If you stop taking the drug suddenly or don’t take it at all: Your depression or anxiety may not get better and may get worse. Do not stop venlafaxine without talking to your doctor. Stopping venlafaxine too quickly can cause serious symptoms such as:
- trouble sleeping
- tingling or “pins and needles” feeling
If this happens, your doctor may have you start taking venlafaxine again and decrease your dosage slowly.
If you miss doses or don’t take the drug on schedule: Your medication may not work as well or may stop working completely. For this drug to work well, a certain amount needs to be in your body at all times.

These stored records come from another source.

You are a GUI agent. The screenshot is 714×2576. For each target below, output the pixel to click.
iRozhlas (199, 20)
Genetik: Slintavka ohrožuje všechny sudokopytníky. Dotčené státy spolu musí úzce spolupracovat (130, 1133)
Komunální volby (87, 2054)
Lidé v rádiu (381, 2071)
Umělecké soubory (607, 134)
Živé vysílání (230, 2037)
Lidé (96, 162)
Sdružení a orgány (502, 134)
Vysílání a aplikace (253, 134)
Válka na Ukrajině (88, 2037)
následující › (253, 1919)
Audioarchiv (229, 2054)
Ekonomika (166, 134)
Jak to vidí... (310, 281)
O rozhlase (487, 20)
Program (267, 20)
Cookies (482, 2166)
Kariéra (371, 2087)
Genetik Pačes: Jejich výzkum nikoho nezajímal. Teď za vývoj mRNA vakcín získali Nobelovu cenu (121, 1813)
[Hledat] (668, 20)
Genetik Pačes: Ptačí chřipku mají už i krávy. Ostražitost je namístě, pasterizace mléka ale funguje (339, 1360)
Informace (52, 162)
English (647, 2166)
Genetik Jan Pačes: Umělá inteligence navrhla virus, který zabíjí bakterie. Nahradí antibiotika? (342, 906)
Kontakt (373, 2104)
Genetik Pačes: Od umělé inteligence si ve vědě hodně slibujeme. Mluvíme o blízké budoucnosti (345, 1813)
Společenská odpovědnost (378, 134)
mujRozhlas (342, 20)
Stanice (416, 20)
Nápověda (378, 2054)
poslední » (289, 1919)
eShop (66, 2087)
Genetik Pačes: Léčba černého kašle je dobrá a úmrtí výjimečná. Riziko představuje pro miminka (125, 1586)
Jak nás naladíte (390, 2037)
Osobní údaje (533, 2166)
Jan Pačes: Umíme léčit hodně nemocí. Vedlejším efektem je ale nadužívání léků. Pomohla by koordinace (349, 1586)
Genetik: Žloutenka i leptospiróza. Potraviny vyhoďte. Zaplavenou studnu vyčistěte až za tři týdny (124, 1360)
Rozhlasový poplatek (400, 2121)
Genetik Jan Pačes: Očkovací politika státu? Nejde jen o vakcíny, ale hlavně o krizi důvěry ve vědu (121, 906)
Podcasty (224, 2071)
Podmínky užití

If you take too much: You could have dangerous levels of the drug in your body. This can lead to death. Symptoms of an overdose of this drug can include:
- fast heart rate
- unusual sleepiness
- enlarged pupils
- heart rhythm changes
- low blood pressure
- muscle aches or pains
If you think you’ve taken too much of this drug, call your doctor or seek guidance from the American Association of Poison Control Centers at 800-222-1222 or through their online tool. But if your symptoms are severe, call 911 or go to the nearest emergency room right away.
What to do if you miss a dose: Take your dose as soon as you remember. If you remember just a few hours before your next scheduled dose, take only one dose. Never try to catch up by taking two doses at once. This could result in dangerous side effects.

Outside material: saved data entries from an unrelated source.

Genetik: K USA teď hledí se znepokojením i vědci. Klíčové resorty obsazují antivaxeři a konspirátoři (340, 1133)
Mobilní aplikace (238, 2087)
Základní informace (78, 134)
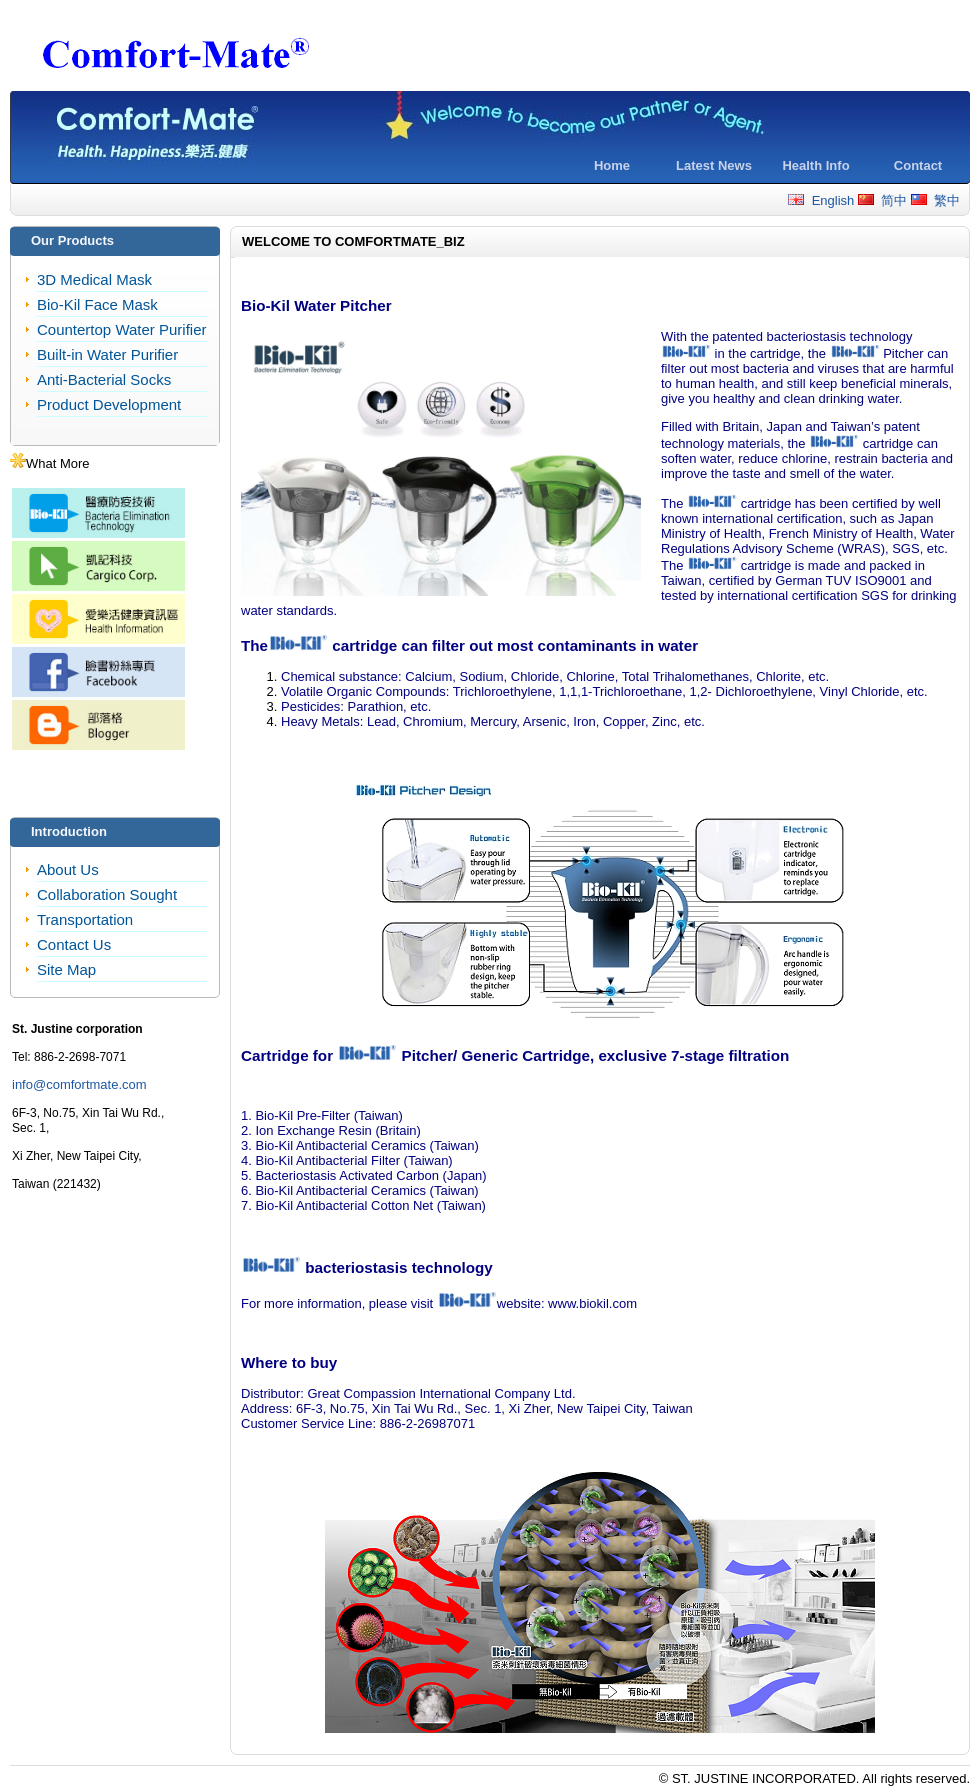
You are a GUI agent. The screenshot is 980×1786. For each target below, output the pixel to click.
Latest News (714, 165)
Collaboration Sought (107, 894)
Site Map (66, 969)
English (821, 200)
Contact (918, 165)
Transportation (85, 919)
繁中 (935, 200)
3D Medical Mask (94, 279)
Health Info (815, 165)
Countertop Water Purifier (122, 329)
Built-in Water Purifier (107, 354)
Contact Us (74, 944)
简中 (882, 200)
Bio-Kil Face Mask (97, 304)
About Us (68, 869)
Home (612, 165)
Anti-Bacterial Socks (104, 379)
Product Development (109, 404)
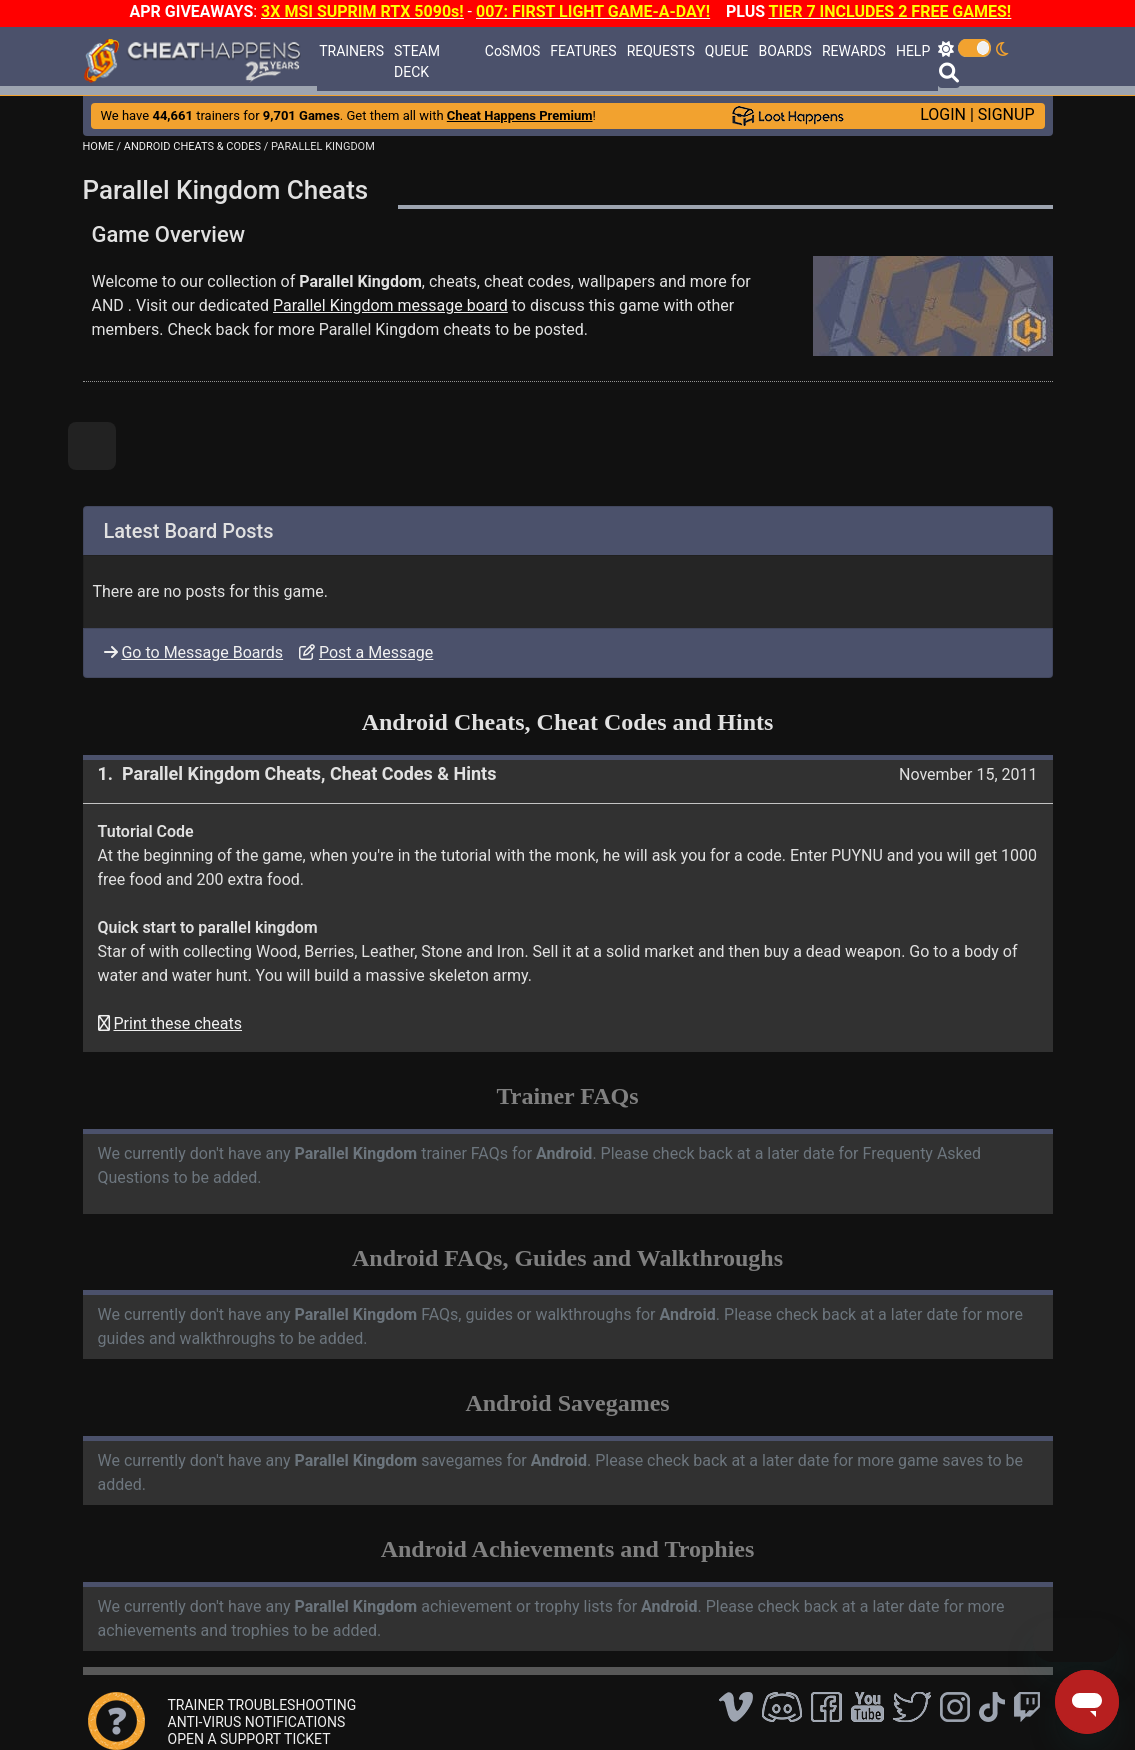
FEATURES (583, 51)
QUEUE (727, 51)
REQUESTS (661, 51)
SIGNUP (1006, 114)
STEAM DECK (417, 61)
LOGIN (943, 114)
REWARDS (854, 51)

How to tell if the drug is working: The symptoms of your depression or anxiety should be less severe or happen less often.
Keep these considerations in mind if your doctor prescribes venlafaxine oral tablet for you.

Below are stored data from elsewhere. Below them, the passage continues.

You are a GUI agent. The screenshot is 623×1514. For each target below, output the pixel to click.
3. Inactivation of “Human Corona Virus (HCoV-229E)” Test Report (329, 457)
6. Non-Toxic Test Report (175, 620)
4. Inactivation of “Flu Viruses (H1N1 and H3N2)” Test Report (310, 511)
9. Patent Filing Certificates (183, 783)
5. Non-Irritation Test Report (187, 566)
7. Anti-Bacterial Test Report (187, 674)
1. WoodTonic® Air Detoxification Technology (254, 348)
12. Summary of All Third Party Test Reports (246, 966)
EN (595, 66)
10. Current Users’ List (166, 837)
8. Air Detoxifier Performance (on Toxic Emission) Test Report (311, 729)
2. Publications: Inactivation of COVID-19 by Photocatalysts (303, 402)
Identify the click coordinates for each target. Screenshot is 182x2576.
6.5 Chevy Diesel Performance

- Take venlafaxine with food.
- You can cut or crush the immediate-release tablet, but do not cut or crush the extended-release tablet.
- Store the immediate-release oral tablet at room temperature between 68°F and 77°F (20°C and 25°C).
- Store the extended-release oral tablet at temperatures between 59°F and 86°F (15°C and 30°C).
- Keep this drug away from light.
- Don’t store this medication in moist or damp areas, such as bathrooms.
A prescription for this medication is refillable. You should not need a new prescription for this medication to be refilled. Your doctor will write the number of refills authorized on your prescription.
When traveling with your medication:
- Always carry your medication with you. When flying, never put it into a checked bag. Keep it in your carry-on bag.
- Don’t worry about airport X-ray machines. They can’t hurt your medication.
- You may need to show airport staff the pharmacy label for your medication. Always carry the original prescription-labeled container with you.
- Don’t put this medication in your car’s glove compartment or leave it in the car. Be sure to avoid doing this when the weather is very hot or very cold.
Not every pharmacy stocks this drug. When filling your prescription, be sure to call ahead to make sure your pharmacy carries it.
Many insurance companies require a prior authorization for this drug. This means your doctor may need to get approval from your insurance company before your insurance company will pay for the prescription.
There are other drugs available to treat your condition. Some may be better suited for you than others. Talk to your doctor about other drug options that may work for you.
Disclaimer: Medical News Today has made every effort to make certain that all information is factually correct, comprehensive, and up-to-date. However, this article should not be used as a substitute for the knowledge and expertise of a licensed healthcare professional. You should always consult your doctor or other healthcare professional before taking any medication. The drug information contained herein is subject to change and is not intended to cover all possible uses, directions, precautions, warnings, drug interactions, allergic reactions, or adverse effects. The absence of warnings or other information for a given drug does not indicate that the drug or drug combination is safe, effective, or appropriate for all patients or all specific uses.